** Opening Reading text block **

Hamilton Island’s prestige mansions up for grabs
Hamilton Island’s most expensive prestige mansions are on the market, likely to draw cashed-up east-coasters and overseas buyers.
If you have to ask the price you probably can’t afford one, but some of Hamilton Island’s most expensive prestige mansions are on the market with a plethora of cashed-up east-coasters, Europeans and North Americans – and even some New Zealanders – expected to show interest.
Holiday rents are rising and occupancies are at their highest levels in living memory since borders reopened, according to Wayne Singleton, a director of Queensland Sotheby’s International Realty, who is marketing several big-ticket mansions across the island.
“There are signature homes on the market at the moment – people all have different reasons for selling,” says Singleton, who has been selling property on the island off Queensland’s Airlie Beach for 20 years.
Singleton says the Oatley family-owned holiday island’s mansions and apartments appeal to a range of buyers and have not suffered because of the lack of Chinese purchasers – a phenomenon that has recently dogged Sydney and Melbourne’s prestige residential markets.
“We always had Chinese looking at Hamilton, the Australian Chinese bought a couple of properties, (but) it’s not really a market for us. You tend to find Europeans and Americans as well as the New Zealanders are the main overseas buyers.”
Trisara Gardens fronting 1 Plum Pudding Close is being offered to the market by Sydney-based property developer Peter Brennan and his partner Michael Lynch for the first time in 15 years.
Overlooking the Coral Sea, the four-bedroom and three-bathroom mansion blends contemporary design with Asian influences and luxury coastal interiors. Brennan and Lynch reckon it is time to explore other experiences both in Australia and overseas and have a $9m-plus asking price on the property.
Brennan reckons it would be difficult to replicate such a luxury villa, given the lack of tradespeople and soaring building costs in today’s market.
Singleton, who is marketing the property built on a 1900sq m site, says the house, replete with a 23m lap pool, could easily rent out for $3000-$4000 a night as holiday rentals are skyrocketing, adding that the Hamilton Island market is pretty strong at present.
“We have an unconditional contract on a house just footsteps from the Qualia resort last week with a buyer paying the third-highest price ever for a house on the island,” he said.
The house, known as Bluestone, sold through Singleton for about $7.5m to a Gold Coast development executive with diversified interests. The vendor of the property, which was not a waterfront property and does not have panoramic island views, was Canadian.
Singleton says other sales on the island this year include two pavilion penthouses that sold for more than $8m.
Apart from this significant sale, holiday rentals across the island are surging and that could be behind the spate of high price listings.

** Closing Reading text block **
** Opening Data for review block **

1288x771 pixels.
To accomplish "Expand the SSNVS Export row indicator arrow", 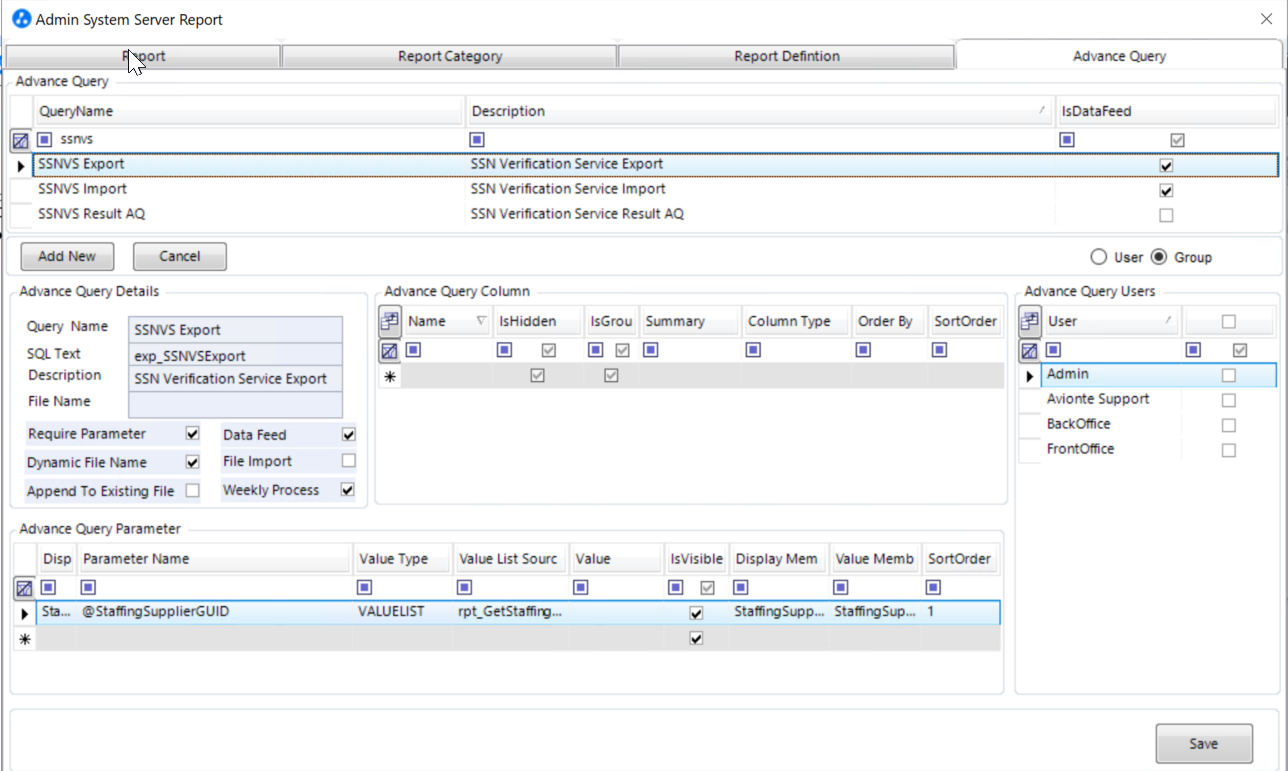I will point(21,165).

** Closing Data for review block **
** Opening Data for review block **

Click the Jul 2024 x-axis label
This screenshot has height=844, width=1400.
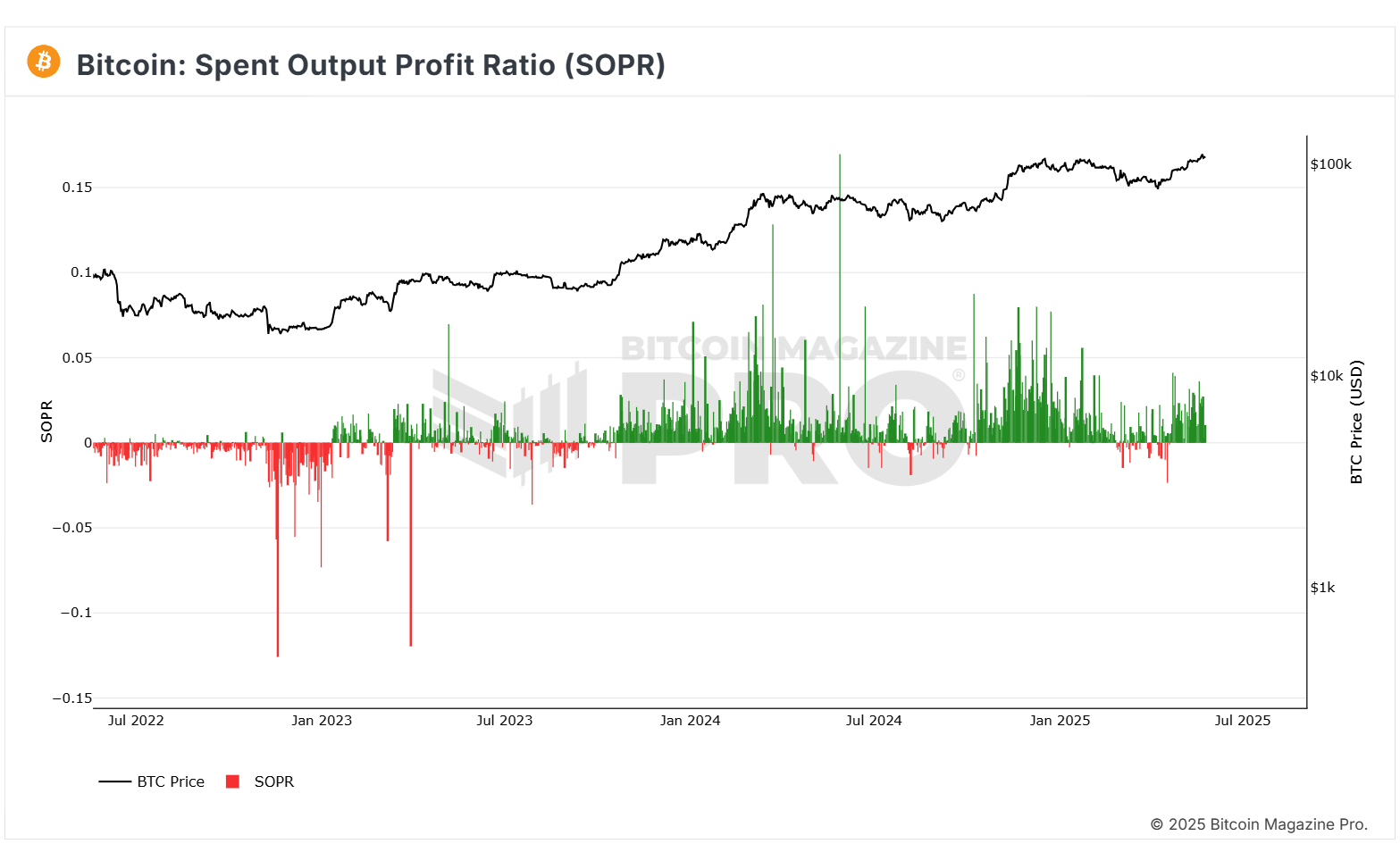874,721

** Closing Data for review block **

* _Activity list_
a - What asking price do the owners have on Trisara Gardens, according to the Hamilton Island mansions article?
b - Retype the part of the Hamilton Island mansions article starting at "Trisara Gardens fronting" and ending at "on the property.".

* _Answer set_
a - A $9m-plus asking price.

b -
Trisara Gardens fronting 1 Plum Pudding Close is being offered to the market by Sydney-based property developer Peter Brennan and his partner Michael Lynch for the first time in 15 years.
Overlooking the Coral Sea, the four-bedroom and three-bathroom mansion blends contemporary design with Asian influences and luxury coastal interiors. Brennan and Lynch reckon it is time to explore other experiences both in Australia and overseas and have a $9m-plus asking price on the property.